=== Available data ===

..........

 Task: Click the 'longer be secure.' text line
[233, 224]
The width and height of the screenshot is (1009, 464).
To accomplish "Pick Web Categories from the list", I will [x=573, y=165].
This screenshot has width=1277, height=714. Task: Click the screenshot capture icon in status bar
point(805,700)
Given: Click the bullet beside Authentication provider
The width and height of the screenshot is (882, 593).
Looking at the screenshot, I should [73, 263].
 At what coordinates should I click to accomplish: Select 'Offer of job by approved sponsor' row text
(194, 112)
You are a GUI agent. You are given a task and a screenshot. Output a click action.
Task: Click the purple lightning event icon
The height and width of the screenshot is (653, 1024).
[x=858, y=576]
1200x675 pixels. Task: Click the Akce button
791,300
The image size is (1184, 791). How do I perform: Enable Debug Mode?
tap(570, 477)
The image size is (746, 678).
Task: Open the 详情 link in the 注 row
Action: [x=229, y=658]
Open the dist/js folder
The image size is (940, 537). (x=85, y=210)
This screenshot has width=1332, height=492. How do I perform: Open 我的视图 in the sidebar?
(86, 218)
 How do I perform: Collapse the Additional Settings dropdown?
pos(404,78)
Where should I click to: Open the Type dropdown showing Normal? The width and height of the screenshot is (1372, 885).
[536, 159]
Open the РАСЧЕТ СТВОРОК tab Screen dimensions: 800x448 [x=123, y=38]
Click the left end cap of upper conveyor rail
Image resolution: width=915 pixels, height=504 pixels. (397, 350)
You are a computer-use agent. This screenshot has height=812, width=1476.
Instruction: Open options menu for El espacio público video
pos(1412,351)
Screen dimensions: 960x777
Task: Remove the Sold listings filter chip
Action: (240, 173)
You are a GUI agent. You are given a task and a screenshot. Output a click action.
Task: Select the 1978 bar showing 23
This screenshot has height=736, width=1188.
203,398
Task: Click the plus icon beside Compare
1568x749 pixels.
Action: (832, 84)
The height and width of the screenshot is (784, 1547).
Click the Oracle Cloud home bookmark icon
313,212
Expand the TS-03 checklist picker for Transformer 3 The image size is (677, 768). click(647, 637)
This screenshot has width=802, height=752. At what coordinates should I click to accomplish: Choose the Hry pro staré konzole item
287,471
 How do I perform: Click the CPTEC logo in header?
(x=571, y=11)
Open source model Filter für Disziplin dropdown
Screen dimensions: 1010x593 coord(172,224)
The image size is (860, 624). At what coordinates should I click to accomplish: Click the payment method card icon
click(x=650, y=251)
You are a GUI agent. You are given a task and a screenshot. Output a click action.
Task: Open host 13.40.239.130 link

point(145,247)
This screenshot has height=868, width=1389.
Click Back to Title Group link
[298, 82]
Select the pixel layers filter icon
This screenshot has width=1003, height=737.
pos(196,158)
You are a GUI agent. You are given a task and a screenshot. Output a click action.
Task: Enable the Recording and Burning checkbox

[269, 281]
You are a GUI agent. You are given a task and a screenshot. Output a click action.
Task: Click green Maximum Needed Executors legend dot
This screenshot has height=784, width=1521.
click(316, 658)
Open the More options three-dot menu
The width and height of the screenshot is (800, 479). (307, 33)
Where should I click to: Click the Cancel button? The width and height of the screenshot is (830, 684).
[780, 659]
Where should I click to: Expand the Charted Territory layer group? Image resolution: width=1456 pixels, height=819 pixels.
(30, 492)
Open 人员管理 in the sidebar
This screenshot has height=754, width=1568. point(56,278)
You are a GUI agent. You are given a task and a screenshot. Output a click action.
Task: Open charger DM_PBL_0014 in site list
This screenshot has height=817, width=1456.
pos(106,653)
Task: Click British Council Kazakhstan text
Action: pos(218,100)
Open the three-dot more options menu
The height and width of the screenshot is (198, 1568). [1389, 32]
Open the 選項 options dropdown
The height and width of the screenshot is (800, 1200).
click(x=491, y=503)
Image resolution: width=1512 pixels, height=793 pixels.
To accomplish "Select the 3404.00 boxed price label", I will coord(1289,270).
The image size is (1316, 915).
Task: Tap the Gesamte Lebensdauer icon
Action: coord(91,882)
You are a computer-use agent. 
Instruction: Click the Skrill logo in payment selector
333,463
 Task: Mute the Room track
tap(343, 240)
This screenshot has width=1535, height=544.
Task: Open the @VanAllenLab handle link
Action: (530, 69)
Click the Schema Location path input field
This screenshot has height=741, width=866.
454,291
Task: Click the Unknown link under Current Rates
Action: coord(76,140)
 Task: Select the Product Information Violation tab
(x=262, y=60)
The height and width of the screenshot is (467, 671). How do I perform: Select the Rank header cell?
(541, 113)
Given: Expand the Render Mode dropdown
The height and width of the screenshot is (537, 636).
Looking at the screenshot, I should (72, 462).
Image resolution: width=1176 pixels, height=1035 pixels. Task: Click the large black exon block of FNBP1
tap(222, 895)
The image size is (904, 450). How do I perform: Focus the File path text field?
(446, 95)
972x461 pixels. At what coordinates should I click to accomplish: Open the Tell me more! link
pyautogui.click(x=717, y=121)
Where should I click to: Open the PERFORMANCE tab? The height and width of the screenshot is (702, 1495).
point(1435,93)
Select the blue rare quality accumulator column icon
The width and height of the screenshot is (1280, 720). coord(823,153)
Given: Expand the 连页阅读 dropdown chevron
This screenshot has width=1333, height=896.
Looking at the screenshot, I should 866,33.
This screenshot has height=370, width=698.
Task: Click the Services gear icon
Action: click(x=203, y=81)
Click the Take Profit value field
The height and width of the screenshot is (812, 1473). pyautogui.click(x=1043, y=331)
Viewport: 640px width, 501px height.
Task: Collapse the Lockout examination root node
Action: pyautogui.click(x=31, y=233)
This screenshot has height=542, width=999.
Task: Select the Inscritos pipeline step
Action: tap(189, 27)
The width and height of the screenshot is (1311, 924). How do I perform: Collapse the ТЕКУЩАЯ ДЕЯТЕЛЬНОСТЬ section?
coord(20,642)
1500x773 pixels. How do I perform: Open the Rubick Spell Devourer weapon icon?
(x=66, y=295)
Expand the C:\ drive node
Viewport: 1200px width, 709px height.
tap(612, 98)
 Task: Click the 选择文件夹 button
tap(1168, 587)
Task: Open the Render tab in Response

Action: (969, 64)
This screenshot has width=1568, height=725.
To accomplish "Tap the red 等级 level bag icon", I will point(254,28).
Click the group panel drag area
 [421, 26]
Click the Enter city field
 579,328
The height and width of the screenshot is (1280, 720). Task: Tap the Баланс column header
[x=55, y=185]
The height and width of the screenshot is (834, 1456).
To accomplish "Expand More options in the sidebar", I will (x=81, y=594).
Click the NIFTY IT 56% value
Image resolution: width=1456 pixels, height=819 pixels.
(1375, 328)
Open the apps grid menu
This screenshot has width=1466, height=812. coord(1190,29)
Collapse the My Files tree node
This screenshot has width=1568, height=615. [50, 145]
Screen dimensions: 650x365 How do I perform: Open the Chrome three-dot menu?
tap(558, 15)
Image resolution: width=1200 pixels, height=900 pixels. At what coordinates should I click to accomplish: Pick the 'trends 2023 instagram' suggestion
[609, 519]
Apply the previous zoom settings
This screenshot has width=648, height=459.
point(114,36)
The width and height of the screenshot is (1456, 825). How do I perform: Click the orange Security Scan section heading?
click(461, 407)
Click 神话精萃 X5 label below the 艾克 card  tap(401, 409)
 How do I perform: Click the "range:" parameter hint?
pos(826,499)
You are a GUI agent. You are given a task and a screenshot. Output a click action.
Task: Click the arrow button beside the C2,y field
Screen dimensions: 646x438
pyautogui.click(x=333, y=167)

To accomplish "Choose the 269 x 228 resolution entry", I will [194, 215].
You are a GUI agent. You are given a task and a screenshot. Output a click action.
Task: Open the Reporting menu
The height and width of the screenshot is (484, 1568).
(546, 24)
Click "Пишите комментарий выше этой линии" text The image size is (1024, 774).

..........

=== Goal of the exercise ===
Search the entries for the word "computer" and pick out every line that holds it.

=== Task answer ===
You are a computer-use agent. This screenshot has height=812, width=1476.
You are a computer-use agent. 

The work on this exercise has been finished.